Mistaking Surveillance Start-up SuccessBy: John Honovich, Published on Sep 28, 2011
People routinely assume that start-ups with big marketing presence at trade shows, magazines, events, etc. are successful. This is highly misleading and obscures a critical factor in true long term success - the ratio of revenue to company investment. In this note we explain why companies with a low ratio, such as 3VR, Intransa and Pivot3 are in far worse shape and riskier than companies like Avigilon, Exacq and Genetec.
Indeed, if you only looked at booth size, sales calls, ads, etc. (which is the easiest approach) you would think that the companies were of equal strength or that the former were actually stronger. This is far from the case.
Roughly speaking, startups can get sales from one or two ways:
- Buy business: If you spend a lot of money on sales people and marketing, you will get sales even if what you are selling has questionable value. A combination of vendor hype and end user naivety will assure that.
- Generate value: Even if you do not spend much on marketing, if you have a clear value proposition, you too will get sales.
Here's where it gets confusing: In the short term both approaches can drive similar levels of revenue. As such, if you look at revenue alone, the companies appear to be similarly successful. That is highly highly misleading.
Startup marketing spending splashes are inherently unsustainable. You cannot indefinitely sell dollar bills for 85 cents. This is a 'jump start' technique approved by investors to quickly get the startup to some level of critical mass. However, it can implode unless the company's products offer real sustainable value.
Looking at Surveillance Companies
Let's start by looking at the 2010 annual revenue of 6 video surveillance companies:
- 3VR: $14 Million
- Intransa: ~$20 Million (estimated - insiders say estimate is too high)

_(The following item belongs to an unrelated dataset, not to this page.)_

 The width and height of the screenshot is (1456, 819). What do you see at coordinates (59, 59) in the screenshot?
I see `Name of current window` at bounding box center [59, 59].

- Pivot3: ~$20 Million (estimated - insiders say estimate is too high)
- Avigilon: $32 Million
- Exacq: $19 Million
- Genetec: $40 Million
These companies are roughly in the same revenue range and roughly founded in the same time frame (7-10 years ago). If you are looking at just revenue, the companies seem to be close.
Now, let's look at the amount invested in them - numbers are not exact but are in the approximate range:
- 3VR: ~$50 Million
- Intransa: ~$100 Million
- Pivot3: ~$100 Million
- Avigilon: ~$5 Million
- Exacq: ~$4 Million
- Genetec: ~$3 Million
You can start to see great disparity between the two groups of companies. To pull this together, let's look at the ratio of revenue to investment:
- 3VR: 0.3
- Intransa: 0.2
- Pivot3: 0.2
- Avigilon: 6.4
- Exacq: 4.8
- Genetec: 13.3
Let me show it to you visually so you can see it:
This difference in efficiency between the groups is drastic. It points to one clear fact - the latter group of companies are doing a much better job of meeting customer's needs and has a far greater likelihood of being successful.
To cap it off, it is nearly certain that the companies in the latter group are all profitable while the companies in the former group are burning cash and are dependent on further investment.
What About their Growth Rates?
You might object and say, "3VR, Intransa, Pivot3, etc. keep on announcing record growth levels. Surely that shows their strength." However, the reality is that when you are spending so much on sales and marketing that such 'record' growth is needed just to survive.
What About Independent Integrator Satisfaction?
On the various online surveillance forums, Avigilon, Exacq and Genetec are three of the most commonly praised products by integrator technical people. Integrators love Avigilon so much that it is sometimes annoying. By contrast, we rarely, if ever, hear integrators recommending 3VR, Intransa or Pivot3. Indeed, our recent Intransa discussions confirm that most technical people remain skeptical about their value.
While independent integrator satisfaction is much harder to read, it is clearly a much more reliable indicator of real product acceptance.
What Does This Mean?
This pattern happens regularly in the industry. Right now, the two recent entrants spending a ton on marketing are Briefcam and Brickcom. We hear about them all the time from their PR and sales people but rarely from integrators. Bad sign.
If you want to reliably determine which companies are going to be sustainable leaders focus on the ratio of revenue to investment and what real integrators are saying, not the marketing machine.